Well, the Fun Mom I know is in Costa Rica right now with her kids, backpacking through the rainforest. Before she went away on vacation, each evening was an ice cream excursion where they would try out a different place and new flavor. I never knew this woman before kids, but I imagine she’s always had this zest for living boldly and taking life as it comes.
I’m not Fun Mom.
I used to be fun. But since having kids that’s all changed.
First off, there’s a gap between what I think is fun (and doable w/ the kids) and what M & GL think is fun.
Like eating candy for breakfast. GL thinks that’s fun.
Then there’s the trampoline that was at our vacation home.
At first glance, I thought we were going to find fun together…bouncing around is totally something I could get into…there’s a huge exercise factor in that.
But after getting on that thing for longer than 30 seconds it was more uncomfortable than fun.
On a long car ride recently M asked if we wanted to play 20 Questions.
Not fun is what I thought…
but instead said OK.
Turned out, it was a little fun. We got a few laughs for a few minutes.
So as M + GL get older, the gap between my fun and their fun is slowly shrinking.
It used to be that family fun was all about me watching them have fun — like seeing GL swing across the monkey bars, or M score a goal in soccer.
Now, it’s getting easier to find things we all enjoy. Like rock hopping through a stream.

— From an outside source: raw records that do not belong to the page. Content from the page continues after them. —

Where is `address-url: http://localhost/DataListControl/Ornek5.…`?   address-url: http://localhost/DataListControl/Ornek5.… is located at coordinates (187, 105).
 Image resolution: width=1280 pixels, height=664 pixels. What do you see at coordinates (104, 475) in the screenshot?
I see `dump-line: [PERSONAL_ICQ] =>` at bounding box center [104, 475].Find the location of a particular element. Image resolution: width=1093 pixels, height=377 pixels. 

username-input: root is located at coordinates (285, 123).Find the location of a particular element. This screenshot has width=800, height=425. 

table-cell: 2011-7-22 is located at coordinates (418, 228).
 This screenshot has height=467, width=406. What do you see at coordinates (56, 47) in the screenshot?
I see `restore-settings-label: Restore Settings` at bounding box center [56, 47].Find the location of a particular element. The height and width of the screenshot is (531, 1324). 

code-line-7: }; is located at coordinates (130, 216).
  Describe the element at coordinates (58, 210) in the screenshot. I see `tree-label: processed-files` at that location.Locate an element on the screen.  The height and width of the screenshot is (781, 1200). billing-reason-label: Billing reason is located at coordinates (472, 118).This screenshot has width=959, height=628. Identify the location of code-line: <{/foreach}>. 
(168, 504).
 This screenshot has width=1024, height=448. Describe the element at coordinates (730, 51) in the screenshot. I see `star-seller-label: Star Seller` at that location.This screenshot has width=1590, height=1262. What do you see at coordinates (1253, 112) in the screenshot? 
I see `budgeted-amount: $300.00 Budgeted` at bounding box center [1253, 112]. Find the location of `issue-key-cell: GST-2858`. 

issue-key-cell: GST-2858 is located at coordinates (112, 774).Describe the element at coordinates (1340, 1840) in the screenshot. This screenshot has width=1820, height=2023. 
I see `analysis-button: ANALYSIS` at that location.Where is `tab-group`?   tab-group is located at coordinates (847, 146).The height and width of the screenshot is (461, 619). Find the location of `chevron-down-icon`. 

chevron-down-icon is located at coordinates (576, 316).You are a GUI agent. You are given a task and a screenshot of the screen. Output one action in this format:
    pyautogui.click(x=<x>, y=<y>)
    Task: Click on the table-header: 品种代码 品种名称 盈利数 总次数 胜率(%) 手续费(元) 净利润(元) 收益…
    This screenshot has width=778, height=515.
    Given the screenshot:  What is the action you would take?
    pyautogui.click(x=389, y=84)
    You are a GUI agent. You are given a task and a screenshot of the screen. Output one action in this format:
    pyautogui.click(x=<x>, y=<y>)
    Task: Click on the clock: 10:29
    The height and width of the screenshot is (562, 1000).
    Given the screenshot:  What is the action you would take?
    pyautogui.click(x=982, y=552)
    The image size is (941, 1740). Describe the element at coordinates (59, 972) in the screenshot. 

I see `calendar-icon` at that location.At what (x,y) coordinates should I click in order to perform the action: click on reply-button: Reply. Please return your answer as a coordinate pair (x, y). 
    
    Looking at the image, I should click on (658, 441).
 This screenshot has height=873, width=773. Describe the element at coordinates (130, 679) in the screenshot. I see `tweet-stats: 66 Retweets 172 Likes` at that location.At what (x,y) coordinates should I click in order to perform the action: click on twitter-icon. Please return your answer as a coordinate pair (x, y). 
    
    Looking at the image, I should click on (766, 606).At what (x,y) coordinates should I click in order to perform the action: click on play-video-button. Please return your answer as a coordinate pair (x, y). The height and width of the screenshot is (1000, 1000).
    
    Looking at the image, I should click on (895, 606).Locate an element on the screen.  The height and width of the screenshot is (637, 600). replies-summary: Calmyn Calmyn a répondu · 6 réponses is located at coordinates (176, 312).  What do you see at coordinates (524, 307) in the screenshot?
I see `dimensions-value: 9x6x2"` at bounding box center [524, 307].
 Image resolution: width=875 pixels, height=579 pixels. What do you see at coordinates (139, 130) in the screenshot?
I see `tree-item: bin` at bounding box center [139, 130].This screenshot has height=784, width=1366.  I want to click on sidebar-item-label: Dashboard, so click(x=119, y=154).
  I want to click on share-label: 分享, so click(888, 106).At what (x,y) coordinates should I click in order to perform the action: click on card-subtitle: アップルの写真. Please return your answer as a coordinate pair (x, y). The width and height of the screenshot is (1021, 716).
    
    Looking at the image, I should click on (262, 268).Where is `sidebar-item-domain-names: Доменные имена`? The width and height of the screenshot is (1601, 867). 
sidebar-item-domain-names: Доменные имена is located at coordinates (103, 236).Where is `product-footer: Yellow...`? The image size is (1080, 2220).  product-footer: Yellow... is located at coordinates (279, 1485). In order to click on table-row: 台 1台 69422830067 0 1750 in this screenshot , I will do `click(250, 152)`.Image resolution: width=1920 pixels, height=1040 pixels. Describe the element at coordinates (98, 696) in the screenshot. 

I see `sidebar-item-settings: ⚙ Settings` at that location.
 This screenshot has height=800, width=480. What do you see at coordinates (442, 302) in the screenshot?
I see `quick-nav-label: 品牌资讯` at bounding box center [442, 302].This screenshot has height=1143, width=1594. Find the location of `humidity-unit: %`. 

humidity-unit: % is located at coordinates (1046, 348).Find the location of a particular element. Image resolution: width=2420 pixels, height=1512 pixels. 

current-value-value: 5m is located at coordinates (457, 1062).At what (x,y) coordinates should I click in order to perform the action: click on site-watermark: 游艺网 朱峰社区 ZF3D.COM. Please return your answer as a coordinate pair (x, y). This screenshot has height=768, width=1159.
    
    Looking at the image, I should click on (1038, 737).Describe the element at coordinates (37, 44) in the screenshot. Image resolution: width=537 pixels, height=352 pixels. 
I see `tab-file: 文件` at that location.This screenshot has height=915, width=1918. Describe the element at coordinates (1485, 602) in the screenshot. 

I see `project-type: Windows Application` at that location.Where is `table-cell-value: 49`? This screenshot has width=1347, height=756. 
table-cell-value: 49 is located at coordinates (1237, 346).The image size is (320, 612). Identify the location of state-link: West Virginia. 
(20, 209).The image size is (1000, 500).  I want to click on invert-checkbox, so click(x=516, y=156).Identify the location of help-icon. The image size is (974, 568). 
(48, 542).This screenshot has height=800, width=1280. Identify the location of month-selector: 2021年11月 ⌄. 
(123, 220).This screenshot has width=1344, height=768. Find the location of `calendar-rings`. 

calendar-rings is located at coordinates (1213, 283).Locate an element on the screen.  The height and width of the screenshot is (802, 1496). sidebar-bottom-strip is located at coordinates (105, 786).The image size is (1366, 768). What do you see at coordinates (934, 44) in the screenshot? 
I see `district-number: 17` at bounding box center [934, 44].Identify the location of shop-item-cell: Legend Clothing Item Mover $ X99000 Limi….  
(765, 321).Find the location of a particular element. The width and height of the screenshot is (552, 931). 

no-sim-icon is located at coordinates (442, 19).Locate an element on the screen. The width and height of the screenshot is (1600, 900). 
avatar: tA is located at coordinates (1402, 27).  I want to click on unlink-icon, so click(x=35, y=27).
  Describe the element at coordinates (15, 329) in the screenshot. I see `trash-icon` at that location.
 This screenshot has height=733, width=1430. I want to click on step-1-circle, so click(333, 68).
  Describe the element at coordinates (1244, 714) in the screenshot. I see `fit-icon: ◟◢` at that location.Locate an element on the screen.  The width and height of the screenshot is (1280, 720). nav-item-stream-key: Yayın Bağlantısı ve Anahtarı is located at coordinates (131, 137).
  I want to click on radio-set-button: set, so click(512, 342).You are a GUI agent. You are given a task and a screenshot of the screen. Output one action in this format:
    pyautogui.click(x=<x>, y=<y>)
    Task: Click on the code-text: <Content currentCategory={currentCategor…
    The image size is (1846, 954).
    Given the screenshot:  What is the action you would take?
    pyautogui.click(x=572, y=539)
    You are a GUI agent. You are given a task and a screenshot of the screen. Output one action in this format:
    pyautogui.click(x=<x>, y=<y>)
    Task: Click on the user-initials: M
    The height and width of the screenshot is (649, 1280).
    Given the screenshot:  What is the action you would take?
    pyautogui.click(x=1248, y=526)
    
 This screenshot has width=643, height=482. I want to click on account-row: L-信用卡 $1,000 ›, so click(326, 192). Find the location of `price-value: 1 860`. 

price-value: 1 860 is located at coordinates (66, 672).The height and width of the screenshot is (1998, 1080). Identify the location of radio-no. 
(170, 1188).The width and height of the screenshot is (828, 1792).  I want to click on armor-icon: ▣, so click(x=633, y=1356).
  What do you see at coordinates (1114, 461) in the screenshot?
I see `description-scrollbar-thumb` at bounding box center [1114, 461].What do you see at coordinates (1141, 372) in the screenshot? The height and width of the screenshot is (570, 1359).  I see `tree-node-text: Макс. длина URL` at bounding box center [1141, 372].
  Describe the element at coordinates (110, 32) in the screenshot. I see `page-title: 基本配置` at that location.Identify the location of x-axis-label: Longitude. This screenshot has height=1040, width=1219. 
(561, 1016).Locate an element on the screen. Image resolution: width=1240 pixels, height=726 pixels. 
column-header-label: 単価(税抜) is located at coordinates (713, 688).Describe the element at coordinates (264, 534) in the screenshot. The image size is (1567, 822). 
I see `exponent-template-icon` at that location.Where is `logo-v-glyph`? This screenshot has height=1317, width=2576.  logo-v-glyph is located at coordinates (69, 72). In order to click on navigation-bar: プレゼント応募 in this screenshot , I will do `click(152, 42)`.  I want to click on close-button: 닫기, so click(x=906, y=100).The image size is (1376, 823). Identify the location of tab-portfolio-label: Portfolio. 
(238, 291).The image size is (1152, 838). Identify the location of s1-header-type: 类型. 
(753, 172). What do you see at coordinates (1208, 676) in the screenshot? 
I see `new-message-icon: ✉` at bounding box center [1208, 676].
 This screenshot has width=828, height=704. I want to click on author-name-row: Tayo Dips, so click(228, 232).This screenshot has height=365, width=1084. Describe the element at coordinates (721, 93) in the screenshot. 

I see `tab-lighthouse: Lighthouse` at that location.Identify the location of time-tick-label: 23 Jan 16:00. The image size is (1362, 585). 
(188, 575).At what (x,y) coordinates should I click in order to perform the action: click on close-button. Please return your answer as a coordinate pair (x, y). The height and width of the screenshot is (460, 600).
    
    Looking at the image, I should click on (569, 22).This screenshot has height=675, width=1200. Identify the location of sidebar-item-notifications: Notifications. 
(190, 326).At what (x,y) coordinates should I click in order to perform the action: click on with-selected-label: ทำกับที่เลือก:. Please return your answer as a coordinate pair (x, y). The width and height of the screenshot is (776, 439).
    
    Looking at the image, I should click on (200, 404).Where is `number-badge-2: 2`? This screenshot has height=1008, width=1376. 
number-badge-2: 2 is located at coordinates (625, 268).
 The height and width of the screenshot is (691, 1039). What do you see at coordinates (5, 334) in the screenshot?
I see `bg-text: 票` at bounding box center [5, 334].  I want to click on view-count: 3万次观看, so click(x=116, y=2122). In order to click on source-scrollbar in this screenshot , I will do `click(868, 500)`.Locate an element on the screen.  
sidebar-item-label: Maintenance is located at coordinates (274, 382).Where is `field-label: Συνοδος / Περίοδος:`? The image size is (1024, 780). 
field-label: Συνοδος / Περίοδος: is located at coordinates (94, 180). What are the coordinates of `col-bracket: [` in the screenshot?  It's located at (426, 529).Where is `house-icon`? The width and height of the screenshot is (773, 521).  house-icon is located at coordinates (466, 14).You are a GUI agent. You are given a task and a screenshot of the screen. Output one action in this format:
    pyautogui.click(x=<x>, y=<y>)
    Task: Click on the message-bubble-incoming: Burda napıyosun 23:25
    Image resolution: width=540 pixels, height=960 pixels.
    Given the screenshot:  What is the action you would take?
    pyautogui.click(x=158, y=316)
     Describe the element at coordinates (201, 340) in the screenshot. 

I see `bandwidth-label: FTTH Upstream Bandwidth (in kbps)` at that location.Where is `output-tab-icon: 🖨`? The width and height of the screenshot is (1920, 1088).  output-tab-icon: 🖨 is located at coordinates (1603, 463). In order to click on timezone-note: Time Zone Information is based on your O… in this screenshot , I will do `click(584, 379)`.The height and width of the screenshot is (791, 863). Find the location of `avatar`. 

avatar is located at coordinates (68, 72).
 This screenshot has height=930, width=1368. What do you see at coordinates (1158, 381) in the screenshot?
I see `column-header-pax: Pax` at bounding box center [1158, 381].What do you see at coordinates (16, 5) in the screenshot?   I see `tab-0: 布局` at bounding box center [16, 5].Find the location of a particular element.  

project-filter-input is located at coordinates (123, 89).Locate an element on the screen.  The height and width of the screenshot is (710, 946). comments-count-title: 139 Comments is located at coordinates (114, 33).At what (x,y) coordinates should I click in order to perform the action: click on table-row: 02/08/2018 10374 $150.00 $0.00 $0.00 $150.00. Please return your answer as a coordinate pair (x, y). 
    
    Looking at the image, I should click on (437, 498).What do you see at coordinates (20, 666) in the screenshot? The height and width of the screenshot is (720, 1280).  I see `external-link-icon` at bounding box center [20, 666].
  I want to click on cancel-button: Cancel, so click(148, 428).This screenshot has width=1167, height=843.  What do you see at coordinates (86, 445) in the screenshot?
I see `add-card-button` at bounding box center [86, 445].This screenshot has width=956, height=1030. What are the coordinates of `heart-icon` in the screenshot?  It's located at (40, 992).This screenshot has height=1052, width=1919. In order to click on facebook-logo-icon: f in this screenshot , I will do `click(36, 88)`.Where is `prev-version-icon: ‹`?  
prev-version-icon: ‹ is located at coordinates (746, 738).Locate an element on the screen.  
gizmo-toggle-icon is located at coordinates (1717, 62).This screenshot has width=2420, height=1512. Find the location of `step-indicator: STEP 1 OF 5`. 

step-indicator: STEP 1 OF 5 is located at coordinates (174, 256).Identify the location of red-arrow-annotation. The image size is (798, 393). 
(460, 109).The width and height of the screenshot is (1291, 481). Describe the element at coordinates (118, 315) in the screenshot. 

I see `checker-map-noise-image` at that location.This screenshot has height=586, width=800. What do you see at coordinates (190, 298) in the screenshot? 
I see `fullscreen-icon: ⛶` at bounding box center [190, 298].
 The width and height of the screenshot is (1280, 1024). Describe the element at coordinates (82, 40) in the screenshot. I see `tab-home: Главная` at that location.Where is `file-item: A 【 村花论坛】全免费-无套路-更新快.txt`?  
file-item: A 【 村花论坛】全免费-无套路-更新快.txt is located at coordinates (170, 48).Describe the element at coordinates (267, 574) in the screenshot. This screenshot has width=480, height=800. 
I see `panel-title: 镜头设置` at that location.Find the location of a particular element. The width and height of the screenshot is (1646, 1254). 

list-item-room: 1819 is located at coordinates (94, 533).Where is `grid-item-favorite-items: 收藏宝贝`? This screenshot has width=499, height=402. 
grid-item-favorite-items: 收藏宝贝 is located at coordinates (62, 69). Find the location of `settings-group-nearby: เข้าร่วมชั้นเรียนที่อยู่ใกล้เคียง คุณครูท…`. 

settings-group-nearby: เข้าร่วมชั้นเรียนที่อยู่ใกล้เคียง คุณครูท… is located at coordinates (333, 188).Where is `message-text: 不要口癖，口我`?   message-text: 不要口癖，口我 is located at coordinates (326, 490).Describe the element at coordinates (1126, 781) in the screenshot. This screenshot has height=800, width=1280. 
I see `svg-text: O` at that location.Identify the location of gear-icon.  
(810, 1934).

The interesting thing though is what I consider fun often involves some element of risk. Yet it’s this very risk factor that makes things un-fun for me with my kids. Often their fun makes me a little nervous. Fun Mom doesn’t get nervous. She’s too busy having fun.
When we went rock hopping through the stream, it was great until they started to get further into the river. Then I stopped having fun, and started worrying what was going to happen to them. (GL ended up falling in… I knew something like that would happen.) Mom’s instinct perhaps?
So clearly, Momhood has shifted my definition of fun. But it’s also expanding it.
Watching my kids have fun can be fun for me. Okay it probably wouldn’t stay fun for an extended period of time. But for a bit their laughs and smiles can do the trick.
And as for being Fun Mom? I don’t know how she does it.
Maybe by doing different things? Or keeping an open mind, and seeing something as an adventure…no matter what it is?
I do try to get creative and figure out what’s fun for everyone. Headstanding in the park and making up songs in the car has been working lately for us.
Basically, if I lighten up and live in the moment, I may start to feel a little like Fun Mom.
What do you think makes Fun Mom or Dad stay fun?